Oh My StarsOh My Stars by Lorna Landvik

My rating: 3 of 5 stars

This had some wonderful bits, but at times I felt like I was slogging in the mud, wondering where I was going. The back and forth between first person and third person telling was a little weird. Despite the tragedies of life, compounded by the Depression, and the prejudice of the times, the author keeps a lighthearted tone which maybe didn’t do justice to the issues. It’s a story about miracles, and surviving, and even thriving against great odds. It’s a feel-good story, but I could have used a little more meat. The characters weren’t quite believable, and other than Violet, never really came alive for me. I haven’t read anything else by Lorna Landvik but I’m thinking perhaps this isn’t her best book.

Description: Tall, slender Violet Mathers is growing up in the Great Depression, which could just as well define her state of mind. Abandoned by her mother as a child, mistreated by her father, and teased by her schoolmates, the lonely girl finds solace in artistic pursuits. Only when she’s hired by the town’s sole feminist to work the night shift in the local thread factory does Violet come into her name and bloom. Accepted by her co-workers, the teenager enters the happiest phase of her life, until a terrible accident causes her to retreat once again into her lonely shell.

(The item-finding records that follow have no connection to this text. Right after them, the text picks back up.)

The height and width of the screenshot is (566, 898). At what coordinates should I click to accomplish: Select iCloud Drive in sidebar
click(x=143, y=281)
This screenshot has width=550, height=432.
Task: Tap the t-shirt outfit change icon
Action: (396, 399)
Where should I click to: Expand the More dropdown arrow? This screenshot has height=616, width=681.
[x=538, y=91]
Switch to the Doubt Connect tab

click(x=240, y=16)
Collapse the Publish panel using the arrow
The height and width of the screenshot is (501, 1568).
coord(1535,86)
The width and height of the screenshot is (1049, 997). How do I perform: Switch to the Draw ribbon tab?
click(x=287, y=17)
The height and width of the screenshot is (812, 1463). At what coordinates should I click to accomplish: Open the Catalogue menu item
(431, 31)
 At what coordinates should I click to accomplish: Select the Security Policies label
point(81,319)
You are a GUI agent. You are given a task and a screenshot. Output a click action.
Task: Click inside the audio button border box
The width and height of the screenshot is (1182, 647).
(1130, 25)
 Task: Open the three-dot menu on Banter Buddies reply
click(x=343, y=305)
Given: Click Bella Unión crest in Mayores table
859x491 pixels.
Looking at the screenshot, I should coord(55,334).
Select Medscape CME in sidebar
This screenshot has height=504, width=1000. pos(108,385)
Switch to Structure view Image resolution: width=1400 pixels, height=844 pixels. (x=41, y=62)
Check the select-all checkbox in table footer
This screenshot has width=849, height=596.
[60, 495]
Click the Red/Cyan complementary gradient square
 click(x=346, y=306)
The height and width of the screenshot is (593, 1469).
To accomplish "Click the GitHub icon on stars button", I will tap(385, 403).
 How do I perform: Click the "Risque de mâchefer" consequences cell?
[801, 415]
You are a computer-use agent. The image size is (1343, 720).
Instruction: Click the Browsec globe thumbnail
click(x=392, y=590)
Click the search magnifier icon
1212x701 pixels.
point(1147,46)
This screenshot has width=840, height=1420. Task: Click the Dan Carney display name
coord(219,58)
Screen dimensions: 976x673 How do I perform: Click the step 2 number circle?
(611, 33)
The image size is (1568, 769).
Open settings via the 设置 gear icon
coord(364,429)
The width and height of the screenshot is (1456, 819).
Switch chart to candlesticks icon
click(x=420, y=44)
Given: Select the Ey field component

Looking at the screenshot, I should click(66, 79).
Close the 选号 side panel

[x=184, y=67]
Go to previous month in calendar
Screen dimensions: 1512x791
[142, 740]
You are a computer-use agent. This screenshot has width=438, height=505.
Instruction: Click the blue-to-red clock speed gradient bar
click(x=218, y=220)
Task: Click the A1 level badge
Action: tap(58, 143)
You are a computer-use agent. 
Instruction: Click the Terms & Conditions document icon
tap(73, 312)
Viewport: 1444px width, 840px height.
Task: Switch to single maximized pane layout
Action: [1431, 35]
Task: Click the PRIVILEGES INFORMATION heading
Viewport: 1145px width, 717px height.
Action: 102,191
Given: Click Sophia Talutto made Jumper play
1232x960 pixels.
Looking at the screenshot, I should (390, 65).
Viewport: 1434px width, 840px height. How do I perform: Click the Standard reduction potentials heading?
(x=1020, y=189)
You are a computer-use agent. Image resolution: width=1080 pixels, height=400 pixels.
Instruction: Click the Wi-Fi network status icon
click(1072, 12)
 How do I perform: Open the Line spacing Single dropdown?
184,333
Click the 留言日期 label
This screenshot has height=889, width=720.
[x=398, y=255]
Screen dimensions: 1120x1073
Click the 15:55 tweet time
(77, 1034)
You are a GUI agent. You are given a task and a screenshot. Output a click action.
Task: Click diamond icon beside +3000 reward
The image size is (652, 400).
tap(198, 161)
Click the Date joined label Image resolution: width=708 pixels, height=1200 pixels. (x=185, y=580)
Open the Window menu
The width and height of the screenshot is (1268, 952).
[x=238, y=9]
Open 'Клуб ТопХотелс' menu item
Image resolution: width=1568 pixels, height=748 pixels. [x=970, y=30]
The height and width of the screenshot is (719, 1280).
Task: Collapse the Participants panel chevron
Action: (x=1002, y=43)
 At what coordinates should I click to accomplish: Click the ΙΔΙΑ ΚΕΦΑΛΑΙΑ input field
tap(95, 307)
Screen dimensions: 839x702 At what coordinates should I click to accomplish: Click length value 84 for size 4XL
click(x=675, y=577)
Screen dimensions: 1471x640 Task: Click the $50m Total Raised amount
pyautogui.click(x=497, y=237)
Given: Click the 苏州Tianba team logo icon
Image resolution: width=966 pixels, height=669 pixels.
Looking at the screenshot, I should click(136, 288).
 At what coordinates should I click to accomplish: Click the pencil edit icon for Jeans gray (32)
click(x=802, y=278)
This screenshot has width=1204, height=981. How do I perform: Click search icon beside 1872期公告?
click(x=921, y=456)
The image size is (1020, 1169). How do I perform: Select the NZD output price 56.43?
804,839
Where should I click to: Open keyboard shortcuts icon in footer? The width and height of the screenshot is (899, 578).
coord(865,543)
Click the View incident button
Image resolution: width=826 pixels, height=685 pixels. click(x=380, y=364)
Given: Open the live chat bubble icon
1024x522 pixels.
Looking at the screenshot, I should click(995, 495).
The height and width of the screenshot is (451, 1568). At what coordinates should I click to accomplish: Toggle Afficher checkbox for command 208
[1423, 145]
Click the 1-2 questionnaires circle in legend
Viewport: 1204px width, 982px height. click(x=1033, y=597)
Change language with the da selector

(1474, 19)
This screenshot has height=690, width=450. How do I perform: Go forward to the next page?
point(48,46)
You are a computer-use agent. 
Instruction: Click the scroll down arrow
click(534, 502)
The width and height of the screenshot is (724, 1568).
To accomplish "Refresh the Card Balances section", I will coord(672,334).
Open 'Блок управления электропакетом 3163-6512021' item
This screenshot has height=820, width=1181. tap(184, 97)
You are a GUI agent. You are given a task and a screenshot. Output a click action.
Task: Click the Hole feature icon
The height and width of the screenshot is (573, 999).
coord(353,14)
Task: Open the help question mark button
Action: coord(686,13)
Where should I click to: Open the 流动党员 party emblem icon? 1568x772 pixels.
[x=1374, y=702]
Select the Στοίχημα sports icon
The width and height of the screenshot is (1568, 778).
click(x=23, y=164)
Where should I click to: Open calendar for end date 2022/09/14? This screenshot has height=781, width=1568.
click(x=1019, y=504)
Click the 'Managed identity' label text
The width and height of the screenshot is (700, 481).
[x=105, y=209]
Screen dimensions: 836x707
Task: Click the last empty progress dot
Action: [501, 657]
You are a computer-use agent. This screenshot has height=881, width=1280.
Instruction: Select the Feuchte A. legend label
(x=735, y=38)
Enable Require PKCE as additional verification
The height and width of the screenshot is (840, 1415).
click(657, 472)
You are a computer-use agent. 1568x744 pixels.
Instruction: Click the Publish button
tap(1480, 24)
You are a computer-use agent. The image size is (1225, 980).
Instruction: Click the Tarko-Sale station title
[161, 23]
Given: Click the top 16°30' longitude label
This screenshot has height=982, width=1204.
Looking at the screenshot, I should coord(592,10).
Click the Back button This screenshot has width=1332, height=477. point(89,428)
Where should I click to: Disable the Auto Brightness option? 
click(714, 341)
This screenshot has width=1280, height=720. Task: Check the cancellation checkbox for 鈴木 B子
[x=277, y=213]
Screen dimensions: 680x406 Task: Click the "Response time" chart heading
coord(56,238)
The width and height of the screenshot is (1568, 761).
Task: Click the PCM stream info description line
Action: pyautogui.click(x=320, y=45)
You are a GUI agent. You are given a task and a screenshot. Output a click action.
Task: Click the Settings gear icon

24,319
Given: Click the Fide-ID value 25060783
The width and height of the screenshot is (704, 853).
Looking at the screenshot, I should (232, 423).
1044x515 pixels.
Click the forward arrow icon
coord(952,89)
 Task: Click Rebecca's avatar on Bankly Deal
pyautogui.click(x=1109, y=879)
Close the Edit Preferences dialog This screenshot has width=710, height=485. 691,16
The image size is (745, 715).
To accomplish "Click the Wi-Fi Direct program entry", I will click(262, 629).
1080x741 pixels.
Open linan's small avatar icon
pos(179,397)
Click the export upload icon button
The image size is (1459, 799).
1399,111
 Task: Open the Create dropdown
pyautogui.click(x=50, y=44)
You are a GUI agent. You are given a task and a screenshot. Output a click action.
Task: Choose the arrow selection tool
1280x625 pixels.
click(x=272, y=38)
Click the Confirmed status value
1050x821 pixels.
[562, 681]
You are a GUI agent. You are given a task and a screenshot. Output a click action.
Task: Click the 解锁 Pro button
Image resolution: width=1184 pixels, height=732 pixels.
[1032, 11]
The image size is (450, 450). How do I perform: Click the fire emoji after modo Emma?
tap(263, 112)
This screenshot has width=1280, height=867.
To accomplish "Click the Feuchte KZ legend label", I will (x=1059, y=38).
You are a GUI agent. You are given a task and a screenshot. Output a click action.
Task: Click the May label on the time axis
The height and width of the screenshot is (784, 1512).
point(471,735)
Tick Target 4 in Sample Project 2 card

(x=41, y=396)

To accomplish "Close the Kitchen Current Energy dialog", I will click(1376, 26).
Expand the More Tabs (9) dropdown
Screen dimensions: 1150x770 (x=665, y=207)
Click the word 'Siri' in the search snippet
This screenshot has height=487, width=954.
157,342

Realizing that she has only one clear choice, Violet boards a bus heading west to California. But when the bus crashes in North Dakota, it seems that Fate is having another cruel laugh at Violet’s expense. This time though, Violet laughs back. She and her fellow passengers are rescued by two men: Austin Sykes, whom Violet is certain is the blackest man to ever set foot on the North Dakota prairie, and Kjel Hedstrom, who inspires feelings Violet never before has felt. Kjel and Austin are musicians whose sound is like no other, and with pluck, verve, and wit, Violet becomes part of their quest to make a new kind of music together.

Oh My Stars is a tale of love and hope, bigotry and betrayal, loss and discovery – as Violet, who’s always considered herself a minor character in her own life story, emerges as a heroine you’ll laugh with, cry with, and, most important, cheer for all the way.